Experiments on Answer Triggering using WikiQA

Primary LanguagePython

Repo for Q-A and Answer triggering systems

This repository contains experiments on the WikiQA dataset mainly for investigating answer triggering - finding the relevant answer out of a set of given answers to a question.

The base CNN implementation is from Deep learning for answer sentence selection. The logic of using CNN for Sentence selection using word vectors is inspired from Yoon Kim's - CNN for Sentence Classification The dataset is read from data/ folder and currently hardcoded in the last-line of the text.

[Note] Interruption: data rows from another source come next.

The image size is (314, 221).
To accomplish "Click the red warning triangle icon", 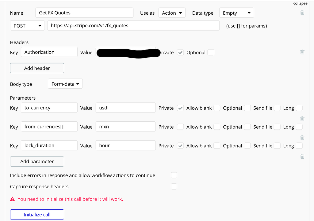I will pyautogui.click(x=12, y=199).
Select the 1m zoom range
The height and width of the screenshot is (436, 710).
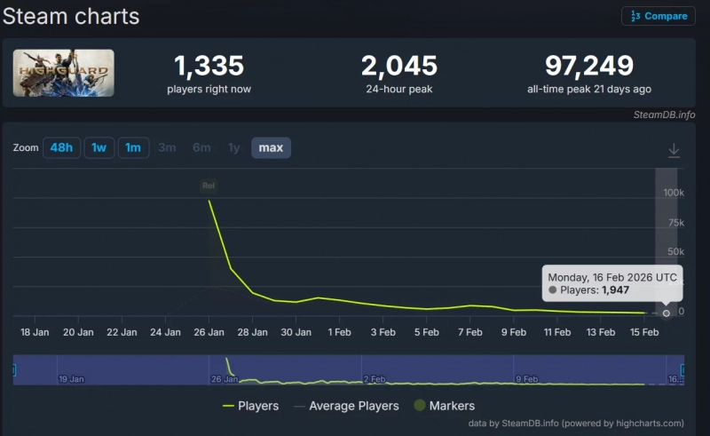click(x=133, y=147)
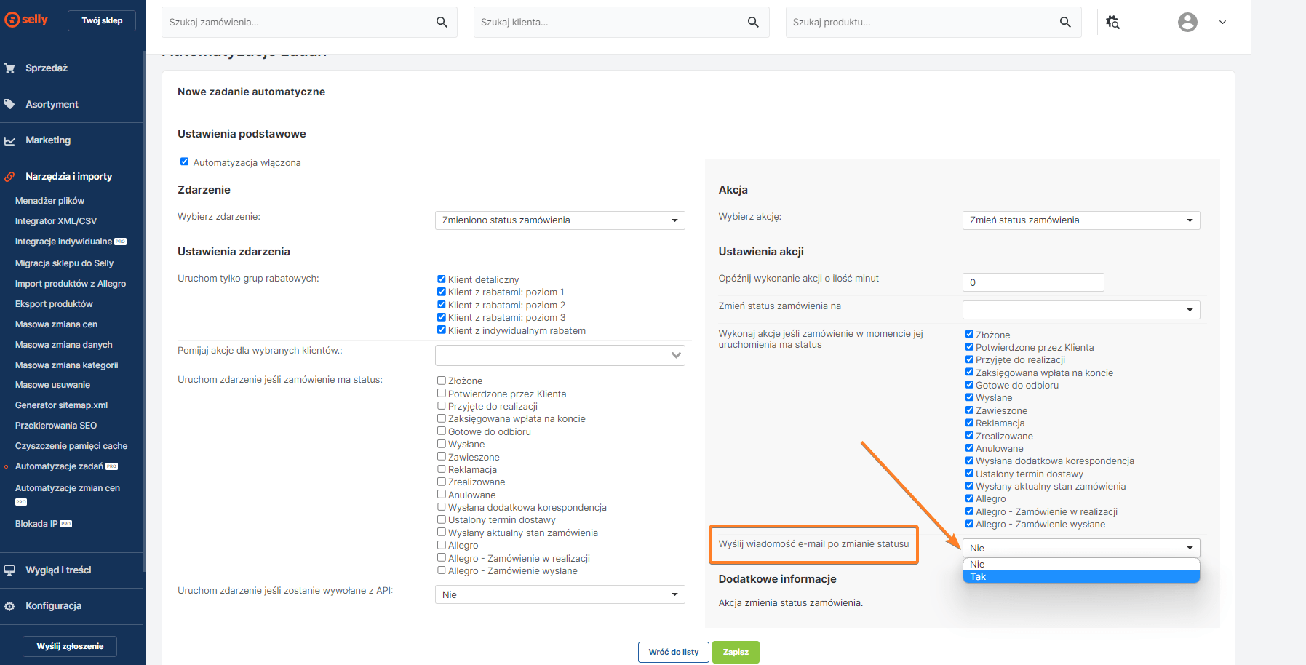1306x665 pixels.
Task: Click the order search magnifier icon
Action: [x=442, y=23]
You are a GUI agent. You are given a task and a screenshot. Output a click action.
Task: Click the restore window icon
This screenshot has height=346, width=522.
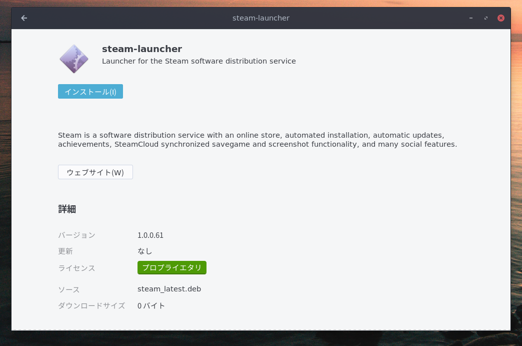[x=486, y=18]
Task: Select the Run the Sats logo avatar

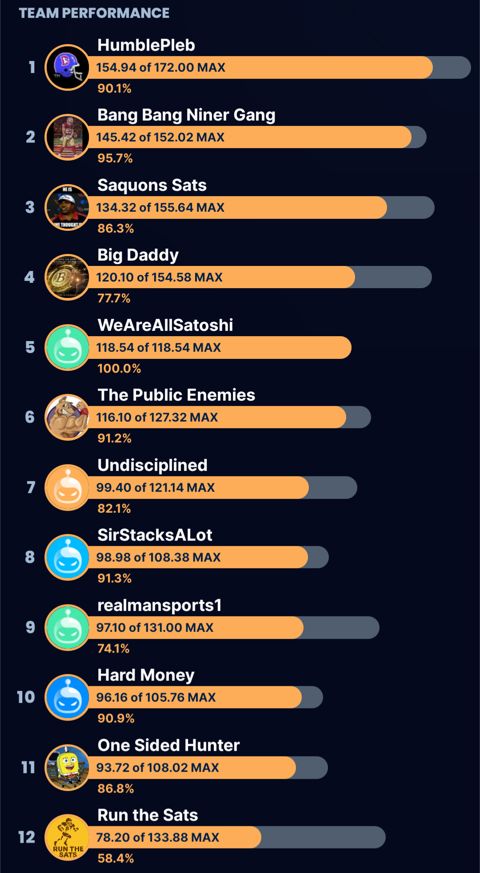Action: [68, 837]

Uses keras for CNN.

Model

The current implementation maps the question and answer vectors into a higher dimension using CNN and compares them using dot product or a fully connected layer.

CNN statistics

Parameter Value
Filter Size 2,3,4
Convolution Levels
Word vector dimensions
Dense Layer Dimensions
Pooling Max Pooling or Average Pooling

CNN Architecture

Below diagram shows the cnn-architecture taken from Deep learning for answer sentence selection but involved max pooling also alongwith filters of dimension 3 and 4, in addition to dimension 2.

The output of CNN is connected to a Logistic Layer which classifies the answer to the question as relevant(1) or non-relevant(0)

Tweaks

Because the dataset is highly skewed( One true answer to 5-6 false answers to a question ), RandomOversampling is done to balance the set.